Kyprianou epitomizes the American dream. He comes from one of the tiniest countries on the planet, Cyprus, and the city of Limassol. He emerged from there as a decathlete, winning several national championships from 1991-99. His athletic talent provided him an education at Aristotle University in Greece. From there he came stateside and completed a master’s degree in exercise science and biomechanics from Nebraska.
Former Georgia track coach Wayne Norton plucked Kyprianou from Boise State, where he had emerged as a rising star, and brought him to Athens as “multi-events” coach in 2009. His charges immediately began winning national titles, and that’s why the Bulldogs moved up the ranks in the years before McGarity tabbed Kyprianou for promotion three years ago.
“We knew he had tremendous potential by the way his student-athletes performed,” McGarity said. “But we also knew he was driven to excel. He’s one of our coaches that’s so ahead of the curve as far as training techniques, as far as the mental aspect of the sport, the growth mindset. He studies and he’s such a perfectionist in all that he does, and I think that translates over to his athletes.”
Kyprianou is a rarity on a number of fronts. A certified trainer and a competitive weightlifter himself, he serves as the Bulldogs’ strength and conditioning coach. He had a weight room installed underneath the grandstand at Spec Towns track and personally oversees all the athletes’ strength training. He’s a meticulous organizer and personally writes out Georgia’s daily practice plan and follows it with a daily practice critiques. He’s also known as a relentless recruiter with international ties and reach.
The results speak for themselves. The women’s finishes in the NCAA indoor and outdoor championships the last three seasons have been, respectively, 3 and 3, 2 and 2, and 1 and 2. The men’s improvement has been exponential, from 24 and 29, to 4 and 6, and now 3 and 1.
“He definitely knows what he’s doing,” said Denzel Comenentia, a junior from Amsterdam who won both the hammer and shot put titles to give the Bulldogs 20 points last week. “He knows how to build champions. And he’s just getting started.”
About this Kyprianou does not appear particularly surprised.
“I knew having this type of quality we’d make it happen,” Kyprianou said Monday. “It comes down to recruiting and good coaching.

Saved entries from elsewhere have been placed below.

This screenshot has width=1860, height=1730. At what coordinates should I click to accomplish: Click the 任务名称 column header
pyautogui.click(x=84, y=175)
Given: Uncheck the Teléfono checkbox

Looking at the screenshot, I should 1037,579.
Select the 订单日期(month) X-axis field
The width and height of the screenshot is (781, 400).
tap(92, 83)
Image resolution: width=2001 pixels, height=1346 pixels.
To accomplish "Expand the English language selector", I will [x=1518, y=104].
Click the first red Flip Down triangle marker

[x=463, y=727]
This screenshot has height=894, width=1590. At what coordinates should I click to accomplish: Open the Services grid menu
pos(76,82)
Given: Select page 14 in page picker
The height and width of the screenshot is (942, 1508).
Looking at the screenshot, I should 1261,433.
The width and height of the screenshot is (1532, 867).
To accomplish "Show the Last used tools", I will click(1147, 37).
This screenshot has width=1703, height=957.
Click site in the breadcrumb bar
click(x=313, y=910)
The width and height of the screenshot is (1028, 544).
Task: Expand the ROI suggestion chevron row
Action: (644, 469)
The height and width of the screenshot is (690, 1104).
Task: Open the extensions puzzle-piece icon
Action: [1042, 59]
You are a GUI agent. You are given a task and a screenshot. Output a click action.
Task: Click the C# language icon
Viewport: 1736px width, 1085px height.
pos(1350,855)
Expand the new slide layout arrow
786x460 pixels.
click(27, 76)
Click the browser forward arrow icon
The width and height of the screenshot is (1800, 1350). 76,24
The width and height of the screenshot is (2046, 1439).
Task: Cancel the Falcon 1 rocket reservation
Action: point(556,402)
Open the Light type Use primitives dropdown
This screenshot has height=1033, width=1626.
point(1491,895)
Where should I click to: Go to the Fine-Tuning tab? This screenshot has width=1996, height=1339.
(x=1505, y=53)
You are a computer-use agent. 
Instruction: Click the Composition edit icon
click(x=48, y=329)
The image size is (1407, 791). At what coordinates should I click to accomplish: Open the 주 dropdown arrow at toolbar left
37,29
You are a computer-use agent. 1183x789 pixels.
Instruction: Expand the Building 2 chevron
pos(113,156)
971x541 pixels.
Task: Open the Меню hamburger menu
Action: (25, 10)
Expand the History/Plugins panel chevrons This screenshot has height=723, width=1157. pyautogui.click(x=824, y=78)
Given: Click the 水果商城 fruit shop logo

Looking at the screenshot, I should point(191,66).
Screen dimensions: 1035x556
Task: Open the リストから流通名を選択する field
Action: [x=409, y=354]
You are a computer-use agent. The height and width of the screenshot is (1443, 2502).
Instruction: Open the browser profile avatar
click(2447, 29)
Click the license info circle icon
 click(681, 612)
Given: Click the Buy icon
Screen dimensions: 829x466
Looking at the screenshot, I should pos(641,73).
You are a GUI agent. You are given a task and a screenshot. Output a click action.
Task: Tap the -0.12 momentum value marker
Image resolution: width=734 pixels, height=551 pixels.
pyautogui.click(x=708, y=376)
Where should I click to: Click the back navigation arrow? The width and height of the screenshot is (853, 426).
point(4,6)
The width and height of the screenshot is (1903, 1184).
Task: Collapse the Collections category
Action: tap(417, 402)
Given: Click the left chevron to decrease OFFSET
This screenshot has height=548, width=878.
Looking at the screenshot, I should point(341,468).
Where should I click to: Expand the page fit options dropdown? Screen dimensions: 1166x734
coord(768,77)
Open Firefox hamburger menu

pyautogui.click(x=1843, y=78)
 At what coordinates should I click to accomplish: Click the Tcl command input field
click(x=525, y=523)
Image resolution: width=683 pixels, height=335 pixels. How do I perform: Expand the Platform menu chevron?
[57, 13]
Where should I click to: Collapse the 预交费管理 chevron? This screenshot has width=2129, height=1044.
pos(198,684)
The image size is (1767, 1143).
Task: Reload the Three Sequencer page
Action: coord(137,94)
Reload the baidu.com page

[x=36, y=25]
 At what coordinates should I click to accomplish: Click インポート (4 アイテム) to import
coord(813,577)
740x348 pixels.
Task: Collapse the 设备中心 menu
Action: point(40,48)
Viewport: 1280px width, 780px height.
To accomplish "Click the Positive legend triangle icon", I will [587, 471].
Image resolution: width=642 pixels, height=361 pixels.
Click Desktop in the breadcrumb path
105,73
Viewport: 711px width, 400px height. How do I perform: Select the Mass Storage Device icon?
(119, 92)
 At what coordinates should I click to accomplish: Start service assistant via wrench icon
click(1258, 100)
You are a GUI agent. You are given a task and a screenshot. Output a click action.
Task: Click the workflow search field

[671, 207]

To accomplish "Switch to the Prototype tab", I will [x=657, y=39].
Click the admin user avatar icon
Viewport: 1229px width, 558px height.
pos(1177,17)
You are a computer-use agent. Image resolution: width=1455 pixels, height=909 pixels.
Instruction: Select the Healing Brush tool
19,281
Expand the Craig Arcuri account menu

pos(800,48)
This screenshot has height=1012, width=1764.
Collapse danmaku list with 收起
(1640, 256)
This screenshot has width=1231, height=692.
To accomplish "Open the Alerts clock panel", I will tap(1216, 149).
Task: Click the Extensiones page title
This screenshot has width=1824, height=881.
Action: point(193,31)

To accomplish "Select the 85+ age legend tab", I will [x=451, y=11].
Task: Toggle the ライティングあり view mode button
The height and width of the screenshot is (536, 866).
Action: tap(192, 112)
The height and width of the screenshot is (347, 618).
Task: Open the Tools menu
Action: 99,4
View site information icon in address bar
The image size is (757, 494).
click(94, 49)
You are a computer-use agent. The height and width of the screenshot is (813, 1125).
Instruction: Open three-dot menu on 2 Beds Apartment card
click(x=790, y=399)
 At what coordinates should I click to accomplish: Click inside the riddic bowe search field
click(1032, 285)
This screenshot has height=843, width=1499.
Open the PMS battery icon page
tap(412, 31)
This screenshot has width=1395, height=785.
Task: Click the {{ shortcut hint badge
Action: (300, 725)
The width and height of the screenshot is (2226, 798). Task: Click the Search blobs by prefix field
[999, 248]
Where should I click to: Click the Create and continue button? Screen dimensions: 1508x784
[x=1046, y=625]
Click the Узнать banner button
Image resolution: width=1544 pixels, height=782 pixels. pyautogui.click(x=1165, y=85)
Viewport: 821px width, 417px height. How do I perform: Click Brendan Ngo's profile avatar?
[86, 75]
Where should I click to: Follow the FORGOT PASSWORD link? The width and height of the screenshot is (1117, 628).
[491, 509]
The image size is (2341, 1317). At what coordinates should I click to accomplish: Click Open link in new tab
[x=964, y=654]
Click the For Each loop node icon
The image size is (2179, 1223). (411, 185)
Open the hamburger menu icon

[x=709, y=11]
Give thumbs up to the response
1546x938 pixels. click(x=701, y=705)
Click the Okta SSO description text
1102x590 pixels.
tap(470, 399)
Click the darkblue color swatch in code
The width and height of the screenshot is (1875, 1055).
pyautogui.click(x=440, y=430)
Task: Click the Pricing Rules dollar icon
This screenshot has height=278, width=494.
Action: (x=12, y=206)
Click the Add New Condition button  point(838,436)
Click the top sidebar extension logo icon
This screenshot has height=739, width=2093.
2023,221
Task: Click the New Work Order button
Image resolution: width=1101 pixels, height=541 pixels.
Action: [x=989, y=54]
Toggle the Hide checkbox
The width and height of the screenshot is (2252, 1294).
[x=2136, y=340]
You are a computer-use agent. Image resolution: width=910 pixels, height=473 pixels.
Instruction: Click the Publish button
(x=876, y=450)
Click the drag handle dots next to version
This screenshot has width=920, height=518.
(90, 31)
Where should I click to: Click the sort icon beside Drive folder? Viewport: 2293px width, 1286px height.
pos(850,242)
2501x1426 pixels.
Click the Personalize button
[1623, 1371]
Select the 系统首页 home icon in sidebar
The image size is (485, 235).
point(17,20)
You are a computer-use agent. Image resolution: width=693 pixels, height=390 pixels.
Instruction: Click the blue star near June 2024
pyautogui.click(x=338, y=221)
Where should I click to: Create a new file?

You can get the top dogs to come in, but it takes a special support cast to get them to perform at that level. Showing up and showing out, it’s what defines Georgia track and field.”
That’s what has really set apart Kyprianou’s teams so far. They seem to perform at their peak-level best on the national stage.
“When it comes down to it, you have to have a sniper’s attitude,” Kyprianou said. “One shot, one kill.”
It looks like the Bulldogs have themselves a sharpshooter of track coach.